Lotgröße im Forex berechnen: die Routine in 7 Schritten

Geschrieben von Daniel Frost·
Lotgröße im Forex berechnen: eine Risikosumme und eine Stop-Distanz werden zu einem Volumen, das der Broker annimmt

Um die Lotgröße im Forex zu berechnen, teilen Sie das Geld, das Sie zu verlieren bereit sind, durch Ihre Stop-Distanz in Pips multipliziert mit dem Wert eines Pips pro Standardlot auf diesem Paar, und runden Sie das Ergebnis auf die Volumenschrittweite Ihres Brokers ab. Die Routine ist auf jedem Paar identisch. Nur die drei Zahlen, die Sie hineingeben, ändern sich.

Die Rechnung dauert etwa zehn Sekunden. Dass sie trotzdem schiefgeht, liegt daran, dass sie Schritt vier von sieben ist: In den sechs Schritten drumherum landet eine Position zwei Nachkommastellen neben der geplanten.

Diese Seite zeigt die Routine so, wie sie am Schreibtisch tatsächlich abläuft, inklusive des Teils, den kaum jemand aufschreibt: wie Sie ein Volumen prüfen, das bereits im Orderfenster steht.

Was brauchen Sie, bevor die Rechnung beginnt?

Vier Eingaben, und es lohnt sich zu wissen, woher jede kommt. Das Geld, das Sie riskieren, die Distanz vom Einstieg zu Ihrem Stop, der Wert eines Pips auf diesem Paar und die Volumenschrittweite, die Ihr Broker annimmt. Drei davon können Sie wissen, bevor Sie einen Chart öffnen. Genau eine muss vom Chart selbst abgelesen werden.

4Eingaben der Routine
7Schritte um die Division
100,000Einheiten in einem Standardlot
0.01Übliche Volumenschrittweite

Die Risikosumme ist eine Entscheidung, die Sie vor Sessionbeginn getroffen haben. Der Pipwert gehört zum Symbol und zur Währung Ihres Kontos, und Ihr Broker stellt ihn. Die Volumenschrittweite ist ebenfalls eine Eigenschaft des Symbols, bei Retail-Konten meist 0.01, aber prüfen Sie das in Ihrer eigenen Symbolspezifikation, statt es anzunehmen.

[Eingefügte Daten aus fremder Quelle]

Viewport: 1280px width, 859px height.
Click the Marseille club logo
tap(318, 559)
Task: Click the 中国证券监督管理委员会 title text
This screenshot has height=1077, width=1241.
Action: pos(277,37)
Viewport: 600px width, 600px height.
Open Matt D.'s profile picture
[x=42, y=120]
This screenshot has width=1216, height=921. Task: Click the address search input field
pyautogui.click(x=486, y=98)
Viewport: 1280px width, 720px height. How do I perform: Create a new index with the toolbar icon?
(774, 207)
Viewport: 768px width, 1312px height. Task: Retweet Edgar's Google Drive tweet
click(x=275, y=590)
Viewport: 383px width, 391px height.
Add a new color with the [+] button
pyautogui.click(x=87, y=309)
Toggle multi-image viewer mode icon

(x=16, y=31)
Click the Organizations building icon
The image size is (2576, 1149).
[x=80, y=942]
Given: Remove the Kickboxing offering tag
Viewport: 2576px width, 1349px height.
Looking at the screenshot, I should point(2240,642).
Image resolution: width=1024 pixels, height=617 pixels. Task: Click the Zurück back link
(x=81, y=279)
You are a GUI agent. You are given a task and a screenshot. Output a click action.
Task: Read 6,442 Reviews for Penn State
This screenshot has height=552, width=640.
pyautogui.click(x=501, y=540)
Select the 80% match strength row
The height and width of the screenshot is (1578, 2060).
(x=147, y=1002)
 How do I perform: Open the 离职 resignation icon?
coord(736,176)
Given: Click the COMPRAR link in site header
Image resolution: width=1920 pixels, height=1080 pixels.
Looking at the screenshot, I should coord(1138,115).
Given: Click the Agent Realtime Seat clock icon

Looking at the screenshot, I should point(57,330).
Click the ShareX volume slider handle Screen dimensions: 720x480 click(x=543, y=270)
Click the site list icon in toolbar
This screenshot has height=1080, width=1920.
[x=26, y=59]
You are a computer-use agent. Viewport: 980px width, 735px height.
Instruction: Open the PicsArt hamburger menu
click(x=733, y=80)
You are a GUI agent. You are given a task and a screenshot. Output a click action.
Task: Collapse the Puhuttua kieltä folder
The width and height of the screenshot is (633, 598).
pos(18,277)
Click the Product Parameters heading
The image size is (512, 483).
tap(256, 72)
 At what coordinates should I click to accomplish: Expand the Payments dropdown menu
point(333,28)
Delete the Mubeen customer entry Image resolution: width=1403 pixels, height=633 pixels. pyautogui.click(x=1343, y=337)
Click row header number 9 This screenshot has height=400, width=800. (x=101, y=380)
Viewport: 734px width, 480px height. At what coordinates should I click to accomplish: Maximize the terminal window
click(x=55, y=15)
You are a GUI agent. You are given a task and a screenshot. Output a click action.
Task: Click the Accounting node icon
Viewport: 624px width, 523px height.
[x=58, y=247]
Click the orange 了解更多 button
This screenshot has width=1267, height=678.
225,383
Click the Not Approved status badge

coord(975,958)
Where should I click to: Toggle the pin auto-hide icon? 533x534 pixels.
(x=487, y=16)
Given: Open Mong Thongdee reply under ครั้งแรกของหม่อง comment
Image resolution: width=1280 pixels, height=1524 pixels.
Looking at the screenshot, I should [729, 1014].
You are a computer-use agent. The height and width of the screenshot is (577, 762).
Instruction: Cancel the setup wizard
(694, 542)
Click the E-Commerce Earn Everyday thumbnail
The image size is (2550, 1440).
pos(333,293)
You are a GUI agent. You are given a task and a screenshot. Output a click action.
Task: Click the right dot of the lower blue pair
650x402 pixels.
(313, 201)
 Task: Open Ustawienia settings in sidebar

Die Stop-Distanz ist die einzige Eingabe, die spät eintrifft, denn sie kommt vom Chart. Wo dieses Niveau liegt, ist eine Frage der Struktur, nicht der Positionsgröße: Der Preis muss sich in etwas irren, damit Sie draußen sind, und diesen Ort legt der Markt fest, nicht das Volumen, das Ihnen gepasst hätte. Die Begründung, wo dieses Niveau hingehört, ist ein eigenes Thema und steht in unserem Leitfaden zum Lesen der Marktstruktur.

Ein Preispanel mit Einstiegsniveau, hinter der Struktur liegendem Stop-Niveau und der Distanz dazwischen, daneben eine Spalte mit den vier Eingaben, drei als vorab bekannt markiert und eine mit dieser Distanz verbunden
Die einzige Eingabe, die vom Chart kommt. Alles andere in der Routine war bekannt, bevor Sie ihn geöffnet haben.

Diese Reihenfolge wiegt schwerer, als sie aussieht. Zuerst kommt das Niveau, das Volumen folgt daraus, niemals umgekehrt. Ein Stop, der für ein rundes Lot näher gezogen wird, ist ein anderer Trade als der analysierte, und im Feld steht trotzdem eine saubere Zahl.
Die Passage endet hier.